Sleep is a naturally recurring state of mind and body, characterized by altered consciousness, relatively inhibited sensory activity, inhibition of nearly all voluntary muscles, and reduced interactions with surroundings. It is distinguished from wakefulness by a decreased ability to react to stimuli, but more reactive than coma or disorders of consciousness, sleep displaying very different and active brain patterns. The importance of sleep for your mental health is crucial for your brain to relax. Sleep allows our bodies to recover, regenerate, and recoup from the stress we experience on a daily basis.
Benefits of sleep
Sleep is so incredibly important for your overall wellness. It is recommended that you get between 7 and 9 hours a night for your body to fully recover from daily stress, but this can depend on how much activity you do during the day.
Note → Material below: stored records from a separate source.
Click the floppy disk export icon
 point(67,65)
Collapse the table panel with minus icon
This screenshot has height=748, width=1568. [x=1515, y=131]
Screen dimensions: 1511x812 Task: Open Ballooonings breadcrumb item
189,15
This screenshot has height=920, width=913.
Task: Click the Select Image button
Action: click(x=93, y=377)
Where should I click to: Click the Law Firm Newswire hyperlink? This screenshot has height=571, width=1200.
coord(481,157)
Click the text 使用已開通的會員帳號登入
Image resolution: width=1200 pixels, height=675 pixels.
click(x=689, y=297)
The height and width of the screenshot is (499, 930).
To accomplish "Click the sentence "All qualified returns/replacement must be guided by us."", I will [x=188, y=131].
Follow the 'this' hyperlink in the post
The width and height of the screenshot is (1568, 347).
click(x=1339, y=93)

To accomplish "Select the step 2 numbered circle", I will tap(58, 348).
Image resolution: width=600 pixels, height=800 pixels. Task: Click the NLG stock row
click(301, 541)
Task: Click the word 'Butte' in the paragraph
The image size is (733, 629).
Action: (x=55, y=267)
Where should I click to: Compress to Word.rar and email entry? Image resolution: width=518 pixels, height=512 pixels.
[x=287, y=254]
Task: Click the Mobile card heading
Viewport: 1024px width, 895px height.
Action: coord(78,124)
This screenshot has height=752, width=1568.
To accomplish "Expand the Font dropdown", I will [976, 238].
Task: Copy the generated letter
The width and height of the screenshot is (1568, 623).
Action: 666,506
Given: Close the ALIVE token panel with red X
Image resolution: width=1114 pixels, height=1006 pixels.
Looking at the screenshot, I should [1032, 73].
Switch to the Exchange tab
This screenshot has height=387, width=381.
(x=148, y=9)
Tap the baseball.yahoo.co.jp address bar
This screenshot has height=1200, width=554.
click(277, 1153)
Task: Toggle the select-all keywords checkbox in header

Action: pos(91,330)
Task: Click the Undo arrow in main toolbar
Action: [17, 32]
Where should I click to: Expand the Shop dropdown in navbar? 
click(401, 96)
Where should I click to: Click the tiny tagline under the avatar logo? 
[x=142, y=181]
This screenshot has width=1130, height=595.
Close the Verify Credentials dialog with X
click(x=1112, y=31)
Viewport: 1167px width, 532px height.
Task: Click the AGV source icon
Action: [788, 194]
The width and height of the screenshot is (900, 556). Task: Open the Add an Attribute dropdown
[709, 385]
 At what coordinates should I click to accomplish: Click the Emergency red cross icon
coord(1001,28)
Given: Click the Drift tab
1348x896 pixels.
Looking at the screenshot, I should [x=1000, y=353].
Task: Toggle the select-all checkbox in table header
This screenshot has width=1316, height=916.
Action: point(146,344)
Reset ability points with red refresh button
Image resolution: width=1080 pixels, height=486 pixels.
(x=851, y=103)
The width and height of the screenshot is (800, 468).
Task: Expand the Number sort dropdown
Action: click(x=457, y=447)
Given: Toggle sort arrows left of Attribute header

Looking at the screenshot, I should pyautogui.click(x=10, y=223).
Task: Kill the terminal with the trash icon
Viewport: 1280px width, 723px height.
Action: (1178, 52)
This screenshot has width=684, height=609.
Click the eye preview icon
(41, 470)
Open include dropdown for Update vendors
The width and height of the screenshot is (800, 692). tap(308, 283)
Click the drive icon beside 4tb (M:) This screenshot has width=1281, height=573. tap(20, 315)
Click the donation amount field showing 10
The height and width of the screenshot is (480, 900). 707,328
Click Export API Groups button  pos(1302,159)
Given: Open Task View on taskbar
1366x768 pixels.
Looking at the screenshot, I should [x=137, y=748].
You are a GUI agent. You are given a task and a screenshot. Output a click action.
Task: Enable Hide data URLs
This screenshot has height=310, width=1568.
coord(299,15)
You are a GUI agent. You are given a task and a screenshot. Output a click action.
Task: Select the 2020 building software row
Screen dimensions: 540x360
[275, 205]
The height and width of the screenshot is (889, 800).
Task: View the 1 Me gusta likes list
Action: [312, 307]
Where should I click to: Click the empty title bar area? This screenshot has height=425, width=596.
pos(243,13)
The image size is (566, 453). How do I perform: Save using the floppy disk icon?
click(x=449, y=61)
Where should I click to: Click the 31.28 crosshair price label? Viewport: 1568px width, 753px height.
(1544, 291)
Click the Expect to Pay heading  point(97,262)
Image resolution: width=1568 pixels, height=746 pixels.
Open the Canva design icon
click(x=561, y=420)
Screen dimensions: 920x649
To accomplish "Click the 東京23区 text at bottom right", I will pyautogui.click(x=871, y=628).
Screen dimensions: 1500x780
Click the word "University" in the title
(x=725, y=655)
Sleep helps to reduce stress
Deep and regular sleep can prevent the production of stress related hormones throughout the day. Unfortunately, these increased stress hormones can affect your mood throughout the day and your decision making process.
If your in pain sleep is the best thing to help you heal. Research shows hat the more you sleep the higher pain threshold you have.
Have you ever noticed that when you are tired it is difficult to remember certain things and your memory can be very limited. That’s why it can be important to make sure you get enough hours sleep or have a nap throughout the day.
The connection between sleep and mental health
Sleep deprivation can lead to an increase in depressive feelings. This can include feeling sad, empty, irritable, and less enthusiastic. Being tired makes it harder to cope. Over time, this can affect your self-esteem and mental health. You may become lonely and skip social occasions. You might see fewer people. Lack of sleep may also impact your mood and energy level. This could lead to negative thoughts.
How to improve your sleep which in turn improves your mental health
Making small but consistent changes in your lifestyle can do a whole lot of good
Avoiding caffeine, nicotine and alcohol before bed.
Alcohol initially depresses the nervous system, which helps some people fall asleep, but the effects wear off in a few hours and people wake up. Nicotine is a stimulant, which speeds heart rate and thinking. It is best to completely cut them out of your life but avoiding them before bed also works.
Being active throughout the day
Being acive throughout the day can help you become tired as it comes towards night time which inturn can help you to fall asleep. Examples of being active throghout the day si going for a walk or working out at least once a day.
Getting into a night time routine can help you a ot, start by doing things like having a nice hot shower or bath, getting into bed, listening to soothing music and maybe doing some meditation before you go to sleep can definitely help you nod off to the land of z’s.
Make sure that you are taking care of yoursef and getting your well deserved few hours of sleep.